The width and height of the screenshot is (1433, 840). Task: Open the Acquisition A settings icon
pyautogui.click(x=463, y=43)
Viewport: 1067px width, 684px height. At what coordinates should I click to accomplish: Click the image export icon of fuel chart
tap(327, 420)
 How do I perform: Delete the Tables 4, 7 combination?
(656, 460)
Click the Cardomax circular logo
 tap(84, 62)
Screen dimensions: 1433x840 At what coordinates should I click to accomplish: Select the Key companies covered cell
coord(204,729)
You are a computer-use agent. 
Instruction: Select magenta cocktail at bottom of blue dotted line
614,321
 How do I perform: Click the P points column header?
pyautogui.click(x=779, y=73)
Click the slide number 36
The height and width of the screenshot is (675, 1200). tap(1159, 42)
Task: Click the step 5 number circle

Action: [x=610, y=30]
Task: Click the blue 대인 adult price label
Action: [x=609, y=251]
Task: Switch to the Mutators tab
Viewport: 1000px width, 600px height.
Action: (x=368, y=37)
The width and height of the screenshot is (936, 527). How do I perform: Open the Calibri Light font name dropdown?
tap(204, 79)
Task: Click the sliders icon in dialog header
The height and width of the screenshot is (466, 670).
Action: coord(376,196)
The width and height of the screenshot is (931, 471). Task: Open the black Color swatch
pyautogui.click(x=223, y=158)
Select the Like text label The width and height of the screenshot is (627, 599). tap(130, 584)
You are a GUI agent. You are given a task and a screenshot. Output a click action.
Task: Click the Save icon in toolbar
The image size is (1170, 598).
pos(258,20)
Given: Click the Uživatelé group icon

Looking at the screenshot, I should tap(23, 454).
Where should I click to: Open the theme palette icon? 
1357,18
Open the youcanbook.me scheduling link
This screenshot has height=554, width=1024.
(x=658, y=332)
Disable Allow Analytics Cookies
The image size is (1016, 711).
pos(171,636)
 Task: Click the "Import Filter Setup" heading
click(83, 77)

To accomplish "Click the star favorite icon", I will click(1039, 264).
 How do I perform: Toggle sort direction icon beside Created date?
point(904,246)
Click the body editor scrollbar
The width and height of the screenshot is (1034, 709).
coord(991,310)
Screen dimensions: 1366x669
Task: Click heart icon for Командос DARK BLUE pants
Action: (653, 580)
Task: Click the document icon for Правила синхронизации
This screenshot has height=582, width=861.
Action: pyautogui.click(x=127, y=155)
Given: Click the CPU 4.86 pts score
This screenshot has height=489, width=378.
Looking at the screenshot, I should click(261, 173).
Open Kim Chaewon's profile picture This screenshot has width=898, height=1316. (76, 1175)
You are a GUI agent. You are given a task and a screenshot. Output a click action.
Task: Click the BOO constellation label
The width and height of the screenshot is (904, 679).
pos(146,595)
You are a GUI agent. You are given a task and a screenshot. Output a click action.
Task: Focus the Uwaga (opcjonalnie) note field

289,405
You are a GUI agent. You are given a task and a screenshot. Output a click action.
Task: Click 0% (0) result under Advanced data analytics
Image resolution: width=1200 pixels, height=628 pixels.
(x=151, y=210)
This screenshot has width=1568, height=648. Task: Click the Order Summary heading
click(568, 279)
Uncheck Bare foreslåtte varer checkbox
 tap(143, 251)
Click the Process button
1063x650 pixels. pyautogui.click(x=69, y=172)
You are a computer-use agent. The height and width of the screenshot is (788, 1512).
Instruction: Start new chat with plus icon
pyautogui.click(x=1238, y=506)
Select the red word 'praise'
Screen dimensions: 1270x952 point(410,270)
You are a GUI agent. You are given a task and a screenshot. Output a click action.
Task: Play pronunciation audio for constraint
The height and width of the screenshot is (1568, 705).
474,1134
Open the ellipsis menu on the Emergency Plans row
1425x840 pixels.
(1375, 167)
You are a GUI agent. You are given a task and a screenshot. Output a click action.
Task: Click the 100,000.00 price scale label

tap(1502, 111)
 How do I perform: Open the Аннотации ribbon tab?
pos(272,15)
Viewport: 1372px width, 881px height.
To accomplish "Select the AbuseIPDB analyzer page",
* * * * *
- **What is expected**
Send back all of the material exactly as given.

- **Exercise result**
The width and height of the screenshot is (1433, 840). Task: Open the Acquisition A settings icon
pyautogui.click(x=463, y=43)
Viewport: 1067px width, 684px height. At what coordinates should I click to accomplish: Click the image export icon of fuel chart
tap(327, 420)
 How do I perform: Delete the Tables 4, 7 combination?
(656, 460)
Click the Cardomax circular logo
 tap(84, 62)
Screen dimensions: 1433x840 At what coordinates should I click to accomplish: Select the Key companies covered cell
coord(204,729)
You are a computer-use agent. 
Instruction: Select magenta cocktail at bottom of blue dotted line
614,321
 How do I perform: Click the P points column header?
pyautogui.click(x=779, y=73)
Click the slide number 36
The height and width of the screenshot is (675, 1200). tap(1159, 42)
Task: Click the step 5 number circle

Action: [x=610, y=30]
Task: Click the blue 대인 adult price label
Action: [x=609, y=251]
Task: Switch to the Mutators tab
Viewport: 1000px width, 600px height.
Action: (x=368, y=37)
The width and height of the screenshot is (936, 527). How do I perform: Open the Calibri Light font name dropdown?
tap(204, 79)
Task: Click the sliders icon in dialog header
The height and width of the screenshot is (466, 670).
Action: coord(376,196)
The width and height of the screenshot is (931, 471). Task: Open the black Color swatch
pyautogui.click(x=223, y=158)
Select the Like text label The width and height of the screenshot is (627, 599). tap(130, 584)
You are a GUI agent. You are given a task and a screenshot. Output a click action.
Task: Click the Save icon in toolbar
The image size is (1170, 598).
pos(258,20)
Given: Click the Uživatelé group icon

Looking at the screenshot, I should tap(23, 454).
Where should I click to: Open the theme palette icon? 
1357,18
Open the youcanbook.me scheduling link
This screenshot has height=554, width=1024.
(x=658, y=332)
Disable Allow Analytics Cookies
The image size is (1016, 711).
pos(171,636)
 Task: Click the "Import Filter Setup" heading
click(83, 77)

To accomplish "Click the star favorite icon", I will click(1039, 264).
 How do I perform: Toggle sort direction icon beside Created date?
point(904,246)
Click the body editor scrollbar
The width and height of the screenshot is (1034, 709).
coord(991,310)
Screen dimensions: 1366x669
Task: Click heart icon for Командос DARK BLUE pants
Action: (653, 580)
Task: Click the document icon for Правила синхронизации
This screenshot has height=582, width=861.
Action: pyautogui.click(x=127, y=155)
Given: Click the CPU 4.86 pts score
This screenshot has height=489, width=378.
Looking at the screenshot, I should click(261, 173).
Open Kim Chaewon's profile picture This screenshot has width=898, height=1316. (76, 1175)
You are a GUI agent. You are given a task and a screenshot. Output a click action.
Task: Click the BOO constellation label
The width and height of the screenshot is (904, 679).
pos(146,595)
You are a GUI agent. You are given a task and a screenshot. Output a click action.
Task: Focus the Uwaga (opcjonalnie) note field

289,405
You are a GUI agent. You are given a task and a screenshot. Output a click action.
Task: Click 0% (0) result under Advanced data analytics
Image resolution: width=1200 pixels, height=628 pixels.
(x=151, y=210)
This screenshot has width=1568, height=648. Task: Click the Order Summary heading
click(568, 279)
Uncheck Bare foreslåtte varer checkbox
 tap(143, 251)
Click the Process button
1063x650 pixels. pyautogui.click(x=69, y=172)
You are a computer-use agent. The height and width of the screenshot is (788, 1512).
Instruction: Start new chat with plus icon
pyautogui.click(x=1238, y=506)
Select the red word 'praise'
Screen dimensions: 1270x952 point(410,270)
You are a GUI agent. You are given a task and a screenshot. Output a click action.
Task: Play pronunciation audio for constraint
The height and width of the screenshot is (1568, 705).
474,1134
Open the ellipsis menu on the Emergency Plans row
1425x840 pixels.
(1375, 167)
You are a GUI agent. You are given a task and a screenshot. Output a click action.
Task: Click the 100,000.00 price scale label

tap(1502, 111)
 How do I perform: Open the Аннотации ribbon tab?
pos(272,15)
Viewport: 1372px width, 881px height.
To accomplish "Select the AbuseIPDB analyzer page",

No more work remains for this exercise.